### PROBLEM TO SOLVE
Return, word for word, the portion of the case caption below that begins with the words containing "Anthony Marc MOSTAJO, and" and ends with "50, Inclusive, Defendants.".

Mostajo v. Nationwide Mut. Ins. Co., 351 F. Supp. 3d 1301 (2018)

Nov. 13, 2018 · United States District Court for the Eastern District of California · No. 2:17-cv-00350-JAM-AC
351 F. Supp. 3d 1301

Anthony Marc MOSTAJO, and Elaine Quedens, on Behalf of Himself and all Others Similarly Situated, Plaintiffs,
v.
NATIONWIDE MUTUAL INSURANCE COMPANY, and Does 1 through 50, Inclusive, Defendants.

No. 2:17-cv-00350-JAM-AC

United States District Court, E.D. California.

Signed November 13, 2018
Filed November 14, 2018

*1302Robin G. Workman, Workman Law Firm, PC, San Francisco, CA, for Plaintiffs.

Barbara Allyn Blackburn, Britney Noelle Torres, Littler Mendelson, P.C., Sacramento, CA, Daniel W. Srsic, Pro Hac Vice, Littler Mendelson, P.C., Columbus, OH, James J. Oh, Pro Hac Vice, Littler Mendelson, Chicago, IL, Richard H. Rahm, Kai-Ching Cha, Michael J. Hui, Littler Mendelson, P.C., San Francisco, CA, for Defendants.

### INFORMATION SHOWN
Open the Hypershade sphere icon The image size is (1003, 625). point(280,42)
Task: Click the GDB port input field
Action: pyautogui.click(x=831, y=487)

### RESULT FOR THIS TASK
Anthony Marc MOSTAJO, and Elaine Quedens, on Behalf of Himself and all Others Similarly Situated, Plaintiffs,
v.
NATIONWIDE MUTUAL INSURANCE COMPANY, and Does 1 through 50, Inclusive, Defendants.